[Data extracted from a collection]
══════════════════════════════

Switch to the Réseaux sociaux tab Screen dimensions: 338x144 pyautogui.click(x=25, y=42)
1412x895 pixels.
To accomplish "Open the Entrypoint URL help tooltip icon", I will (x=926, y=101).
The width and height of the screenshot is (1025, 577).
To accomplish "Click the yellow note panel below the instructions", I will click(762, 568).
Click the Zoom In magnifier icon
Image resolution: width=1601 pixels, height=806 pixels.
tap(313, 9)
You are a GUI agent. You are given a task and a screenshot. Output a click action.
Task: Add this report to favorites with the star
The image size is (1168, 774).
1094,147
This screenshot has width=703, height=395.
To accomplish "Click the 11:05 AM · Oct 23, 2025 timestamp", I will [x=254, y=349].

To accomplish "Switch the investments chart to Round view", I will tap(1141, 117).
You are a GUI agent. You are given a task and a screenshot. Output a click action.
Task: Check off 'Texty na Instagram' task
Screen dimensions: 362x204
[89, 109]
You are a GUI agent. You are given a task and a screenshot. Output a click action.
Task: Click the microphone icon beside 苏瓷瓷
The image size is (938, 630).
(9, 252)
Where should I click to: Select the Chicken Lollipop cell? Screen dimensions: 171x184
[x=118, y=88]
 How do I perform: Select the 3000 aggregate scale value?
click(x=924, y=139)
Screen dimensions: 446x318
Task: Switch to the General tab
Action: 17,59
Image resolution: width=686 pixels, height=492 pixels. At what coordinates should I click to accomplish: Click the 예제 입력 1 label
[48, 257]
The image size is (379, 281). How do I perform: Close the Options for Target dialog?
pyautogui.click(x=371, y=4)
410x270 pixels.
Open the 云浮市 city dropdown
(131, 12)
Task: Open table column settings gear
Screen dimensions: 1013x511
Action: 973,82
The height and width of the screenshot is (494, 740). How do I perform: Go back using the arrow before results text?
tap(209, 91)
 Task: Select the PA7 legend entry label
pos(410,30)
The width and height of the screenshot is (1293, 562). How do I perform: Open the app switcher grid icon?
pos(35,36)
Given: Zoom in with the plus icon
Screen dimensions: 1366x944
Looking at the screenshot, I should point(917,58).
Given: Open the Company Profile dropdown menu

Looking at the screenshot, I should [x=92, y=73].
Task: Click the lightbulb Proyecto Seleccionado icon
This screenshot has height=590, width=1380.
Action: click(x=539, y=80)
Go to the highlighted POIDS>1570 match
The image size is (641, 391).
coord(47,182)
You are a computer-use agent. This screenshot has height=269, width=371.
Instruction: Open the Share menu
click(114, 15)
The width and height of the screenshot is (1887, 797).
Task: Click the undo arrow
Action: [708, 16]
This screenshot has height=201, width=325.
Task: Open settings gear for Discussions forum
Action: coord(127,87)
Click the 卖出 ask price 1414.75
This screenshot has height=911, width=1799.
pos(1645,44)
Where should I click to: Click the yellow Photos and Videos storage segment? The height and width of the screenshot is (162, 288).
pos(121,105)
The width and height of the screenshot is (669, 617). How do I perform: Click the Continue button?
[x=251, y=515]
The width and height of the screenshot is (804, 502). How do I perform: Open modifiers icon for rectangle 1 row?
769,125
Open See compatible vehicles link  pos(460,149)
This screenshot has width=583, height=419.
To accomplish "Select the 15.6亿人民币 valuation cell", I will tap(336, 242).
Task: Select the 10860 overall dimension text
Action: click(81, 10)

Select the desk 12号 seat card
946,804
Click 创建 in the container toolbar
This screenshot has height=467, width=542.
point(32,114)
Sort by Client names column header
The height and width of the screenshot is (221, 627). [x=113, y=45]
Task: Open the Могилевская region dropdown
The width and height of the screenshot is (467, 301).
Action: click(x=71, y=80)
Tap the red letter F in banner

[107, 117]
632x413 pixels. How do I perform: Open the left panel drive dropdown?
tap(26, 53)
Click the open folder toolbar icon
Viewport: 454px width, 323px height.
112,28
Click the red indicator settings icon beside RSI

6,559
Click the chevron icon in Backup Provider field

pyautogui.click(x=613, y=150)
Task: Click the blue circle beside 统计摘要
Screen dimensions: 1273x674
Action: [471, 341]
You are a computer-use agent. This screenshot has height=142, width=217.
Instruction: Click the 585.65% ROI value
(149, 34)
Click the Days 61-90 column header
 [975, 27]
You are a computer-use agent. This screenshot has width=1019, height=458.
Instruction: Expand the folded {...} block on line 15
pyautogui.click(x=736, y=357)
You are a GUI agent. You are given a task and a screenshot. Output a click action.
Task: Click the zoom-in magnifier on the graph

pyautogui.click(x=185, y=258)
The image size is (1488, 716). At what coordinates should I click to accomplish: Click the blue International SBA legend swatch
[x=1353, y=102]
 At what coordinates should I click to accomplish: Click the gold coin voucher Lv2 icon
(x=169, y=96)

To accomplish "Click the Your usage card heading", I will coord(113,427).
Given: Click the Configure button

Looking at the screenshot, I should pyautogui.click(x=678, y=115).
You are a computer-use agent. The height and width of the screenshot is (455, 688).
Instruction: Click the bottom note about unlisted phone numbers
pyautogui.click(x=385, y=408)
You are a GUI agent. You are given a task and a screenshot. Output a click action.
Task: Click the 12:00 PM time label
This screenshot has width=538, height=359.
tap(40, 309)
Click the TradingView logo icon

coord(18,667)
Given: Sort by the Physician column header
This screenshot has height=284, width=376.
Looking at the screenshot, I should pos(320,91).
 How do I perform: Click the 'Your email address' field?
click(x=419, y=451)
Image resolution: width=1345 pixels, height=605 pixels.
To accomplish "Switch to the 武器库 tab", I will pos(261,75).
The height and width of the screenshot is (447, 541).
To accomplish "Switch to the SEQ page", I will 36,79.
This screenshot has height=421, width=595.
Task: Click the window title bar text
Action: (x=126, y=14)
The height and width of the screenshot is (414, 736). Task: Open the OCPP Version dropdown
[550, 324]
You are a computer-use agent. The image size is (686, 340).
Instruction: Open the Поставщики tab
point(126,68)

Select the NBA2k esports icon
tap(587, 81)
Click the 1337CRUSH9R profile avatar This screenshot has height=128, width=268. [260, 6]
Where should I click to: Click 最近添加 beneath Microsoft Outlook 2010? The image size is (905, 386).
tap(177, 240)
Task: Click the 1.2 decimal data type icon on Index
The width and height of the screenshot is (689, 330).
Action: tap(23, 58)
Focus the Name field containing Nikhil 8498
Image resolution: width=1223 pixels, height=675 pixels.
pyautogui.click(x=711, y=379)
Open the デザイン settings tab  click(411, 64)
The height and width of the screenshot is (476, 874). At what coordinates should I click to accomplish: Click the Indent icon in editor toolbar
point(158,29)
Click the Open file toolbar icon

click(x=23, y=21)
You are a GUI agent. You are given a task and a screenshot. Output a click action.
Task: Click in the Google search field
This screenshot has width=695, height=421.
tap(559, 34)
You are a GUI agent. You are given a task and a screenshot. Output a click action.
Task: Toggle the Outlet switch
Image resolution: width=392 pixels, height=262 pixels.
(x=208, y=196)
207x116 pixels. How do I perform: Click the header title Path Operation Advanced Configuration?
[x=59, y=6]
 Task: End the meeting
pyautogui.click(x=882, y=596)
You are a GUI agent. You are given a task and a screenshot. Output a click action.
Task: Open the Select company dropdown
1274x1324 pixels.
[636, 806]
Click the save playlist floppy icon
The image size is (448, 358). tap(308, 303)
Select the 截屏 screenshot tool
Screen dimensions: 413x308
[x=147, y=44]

══════════════════════════════

● What the task asks
Your answer should consist of every line from the entries that holds "computer".

● Response box
You are a computer-use agent. This screenshot has height=269, width=371.
You are a computer-use agent. This screenshot has height=142, width=217.
You are a computer-use agent. This screenshot has width=1019, height=458.
You are a computer-use agent. The height and width of the screenshot is (455, 688).
You are a computer-use agent. The image size is (686, 340).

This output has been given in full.